Would you set down every entry shown below, precisely as written?
• • •
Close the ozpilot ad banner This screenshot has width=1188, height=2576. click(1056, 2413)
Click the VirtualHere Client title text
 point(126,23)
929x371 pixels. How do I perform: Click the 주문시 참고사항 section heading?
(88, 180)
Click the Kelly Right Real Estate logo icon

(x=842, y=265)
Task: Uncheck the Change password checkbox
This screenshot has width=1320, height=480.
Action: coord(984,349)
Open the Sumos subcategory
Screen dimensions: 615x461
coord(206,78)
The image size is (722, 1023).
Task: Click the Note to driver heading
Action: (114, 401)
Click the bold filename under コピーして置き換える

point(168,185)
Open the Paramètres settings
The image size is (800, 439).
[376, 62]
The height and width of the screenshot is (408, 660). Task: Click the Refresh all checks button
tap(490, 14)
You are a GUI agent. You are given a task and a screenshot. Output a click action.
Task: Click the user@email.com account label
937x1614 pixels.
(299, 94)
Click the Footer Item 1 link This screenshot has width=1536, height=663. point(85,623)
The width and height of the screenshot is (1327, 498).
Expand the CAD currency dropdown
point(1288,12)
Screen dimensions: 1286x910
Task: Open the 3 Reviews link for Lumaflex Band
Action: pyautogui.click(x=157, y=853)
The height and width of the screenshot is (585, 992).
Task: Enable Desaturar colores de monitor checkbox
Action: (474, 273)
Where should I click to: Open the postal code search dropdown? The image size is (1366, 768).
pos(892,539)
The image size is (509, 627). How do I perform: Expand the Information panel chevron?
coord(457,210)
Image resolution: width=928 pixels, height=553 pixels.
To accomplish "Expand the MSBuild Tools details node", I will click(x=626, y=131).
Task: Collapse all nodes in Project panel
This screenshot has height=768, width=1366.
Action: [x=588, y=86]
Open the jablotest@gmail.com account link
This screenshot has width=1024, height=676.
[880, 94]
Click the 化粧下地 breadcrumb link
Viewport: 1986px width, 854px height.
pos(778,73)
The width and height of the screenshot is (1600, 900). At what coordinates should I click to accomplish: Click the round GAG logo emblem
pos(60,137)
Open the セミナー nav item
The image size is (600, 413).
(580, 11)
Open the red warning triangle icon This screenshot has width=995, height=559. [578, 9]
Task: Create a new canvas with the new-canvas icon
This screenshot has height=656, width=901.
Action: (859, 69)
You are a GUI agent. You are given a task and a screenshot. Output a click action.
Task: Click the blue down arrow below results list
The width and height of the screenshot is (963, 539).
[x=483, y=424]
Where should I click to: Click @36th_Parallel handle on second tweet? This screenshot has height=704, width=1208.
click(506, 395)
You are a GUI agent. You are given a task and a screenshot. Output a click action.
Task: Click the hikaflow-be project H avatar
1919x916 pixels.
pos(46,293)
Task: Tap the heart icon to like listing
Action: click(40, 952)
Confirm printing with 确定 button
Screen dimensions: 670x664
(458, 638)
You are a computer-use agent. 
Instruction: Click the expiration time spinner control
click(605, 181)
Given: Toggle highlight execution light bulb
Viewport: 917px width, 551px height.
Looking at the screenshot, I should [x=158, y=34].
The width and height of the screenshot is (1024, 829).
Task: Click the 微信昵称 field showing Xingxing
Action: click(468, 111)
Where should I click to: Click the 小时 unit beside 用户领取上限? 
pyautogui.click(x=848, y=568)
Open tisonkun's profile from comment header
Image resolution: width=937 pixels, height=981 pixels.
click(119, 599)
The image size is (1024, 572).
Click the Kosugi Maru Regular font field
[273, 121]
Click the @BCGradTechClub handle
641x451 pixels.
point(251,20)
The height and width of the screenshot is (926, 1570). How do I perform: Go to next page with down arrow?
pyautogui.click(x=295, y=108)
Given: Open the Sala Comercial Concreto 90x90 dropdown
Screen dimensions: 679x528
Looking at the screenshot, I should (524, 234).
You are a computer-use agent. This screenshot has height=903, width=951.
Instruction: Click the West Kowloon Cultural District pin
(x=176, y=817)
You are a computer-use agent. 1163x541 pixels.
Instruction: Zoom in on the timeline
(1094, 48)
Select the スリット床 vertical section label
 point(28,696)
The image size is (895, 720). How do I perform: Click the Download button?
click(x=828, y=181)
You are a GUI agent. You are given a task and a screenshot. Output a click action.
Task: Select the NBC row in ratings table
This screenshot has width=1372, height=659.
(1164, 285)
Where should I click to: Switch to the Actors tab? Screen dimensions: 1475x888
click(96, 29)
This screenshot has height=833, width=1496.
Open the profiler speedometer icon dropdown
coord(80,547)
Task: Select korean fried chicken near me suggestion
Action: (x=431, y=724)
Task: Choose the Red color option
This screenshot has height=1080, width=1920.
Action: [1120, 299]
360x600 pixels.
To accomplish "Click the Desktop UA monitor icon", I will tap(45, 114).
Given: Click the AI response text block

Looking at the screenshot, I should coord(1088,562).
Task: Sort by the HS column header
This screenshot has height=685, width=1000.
• • •
» **OUTPUT**:
Close the ozpilot ad banner This screenshot has width=1188, height=2576. click(1056, 2413)
Click the VirtualHere Client title text
 point(126,23)
929x371 pixels. How do I perform: Click the 주문시 참고사항 section heading?
(88, 180)
Click the Kelly Right Real Estate logo icon

(x=842, y=265)
Task: Uncheck the Change password checkbox
This screenshot has width=1320, height=480.
Action: coord(984,349)
Open the Sumos subcategory
Screen dimensions: 615x461
coord(206,78)
The image size is (722, 1023).
Task: Click the Note to driver heading
Action: (114, 401)
Click the bold filename under コピーして置き換える

point(168,185)
Open the Paramètres settings
The image size is (800, 439).
[376, 62]
The height and width of the screenshot is (408, 660). Task: Click the Refresh all checks button
tap(490, 14)
You are a GUI agent. You are given a task and a screenshot. Output a click action.
Task: Click the user@email.com account label
937x1614 pixels.
(299, 94)
Click the Footer Item 1 link This screenshot has width=1536, height=663. point(85,623)
The width and height of the screenshot is (1327, 498).
Expand the CAD currency dropdown
point(1288,12)
Screen dimensions: 1286x910
Task: Open the 3 Reviews link for Lumaflex Band
Action: pyautogui.click(x=157, y=853)
The height and width of the screenshot is (585, 992).
Task: Enable Desaturar colores de monitor checkbox
Action: (474, 273)
Where should I click to: Open the postal code search dropdown? The image size is (1366, 768).
pos(892,539)
The image size is (509, 627). How do I perform: Expand the Information panel chevron?
coord(457,210)
Image resolution: width=928 pixels, height=553 pixels.
To accomplish "Expand the MSBuild Tools details node", I will click(x=626, y=131).
Task: Collapse all nodes in Project panel
This screenshot has height=768, width=1366.
Action: [x=588, y=86]
Open the jablotest@gmail.com account link
This screenshot has width=1024, height=676.
[880, 94]
Click the 化粧下地 breadcrumb link
Viewport: 1986px width, 854px height.
pos(778,73)
The width and height of the screenshot is (1600, 900). At what coordinates should I click to accomplish: Click the round GAG logo emblem
pos(60,137)
Open the セミナー nav item
The image size is (600, 413).
(580, 11)
Open the red warning triangle icon This screenshot has width=995, height=559. [578, 9]
Task: Create a new canvas with the new-canvas icon
This screenshot has height=656, width=901.
Action: (859, 69)
You are a GUI agent. You are given a task and a screenshot. Output a click action.
Task: Click the blue down arrow below results list
The width and height of the screenshot is (963, 539).
[x=483, y=424]
Where should I click to: Click @36th_Parallel handle on second tweet? This screenshot has height=704, width=1208.
click(506, 395)
You are a GUI agent. You are given a task and a screenshot. Output a click action.
Task: Click the hikaflow-be project H avatar
1919x916 pixels.
pos(46,293)
Task: Tap the heart icon to like listing
Action: click(40, 952)
Confirm printing with 确定 button
Screen dimensions: 670x664
(458, 638)
You are a computer-use agent. 
Instruction: Click the expiration time spinner control
click(605, 181)
Given: Toggle highlight execution light bulb
Viewport: 917px width, 551px height.
Looking at the screenshot, I should [x=158, y=34].
The width and height of the screenshot is (1024, 829).
Task: Click the 微信昵称 field showing Xingxing
Action: click(468, 111)
Where should I click to: Click the 小时 unit beside 用户领取上限? 
pyautogui.click(x=848, y=568)
Open tisonkun's profile from comment header
Image resolution: width=937 pixels, height=981 pixels.
click(119, 599)
The image size is (1024, 572).
Click the Kosugi Maru Regular font field
[273, 121]
Click the @BCGradTechClub handle
641x451 pixels.
point(251,20)
The height and width of the screenshot is (926, 1570). How do I perform: Go to next page with down arrow?
pyautogui.click(x=295, y=108)
Given: Open the Sala Comercial Concreto 90x90 dropdown
Screen dimensions: 679x528
Looking at the screenshot, I should (524, 234).
You are a computer-use agent. This screenshot has height=903, width=951.
Instruction: Click the West Kowloon Cultural District pin
(x=176, y=817)
You are a computer-use agent. 1163x541 pixels.
Instruction: Zoom in on the timeline
(1094, 48)
Select the スリット床 vertical section label
 point(28,696)
The image size is (895, 720). How do I perform: Click the Download button?
click(x=828, y=181)
You are a GUI agent. You are given a task and a screenshot. Output a click action.
Task: Select the NBC row in ratings table
This screenshot has width=1372, height=659.
(1164, 285)
Where should I click to: Switch to the Actors tab? Screen dimensions: 1475x888
click(96, 29)
This screenshot has height=833, width=1496.
Open the profiler speedometer icon dropdown
coord(80,547)
Task: Select korean fried chicken near me suggestion
Action: (x=431, y=724)
Task: Choose the Red color option
This screenshot has height=1080, width=1920.
Action: [1120, 299]
360x600 pixels.
To accomplish "Click the Desktop UA monitor icon", I will tap(45, 114).
Given: Click the AI response text block

Looking at the screenshot, I should coord(1088,562).
Task: Sort by the HS column header
This screenshot has height=685, width=1000.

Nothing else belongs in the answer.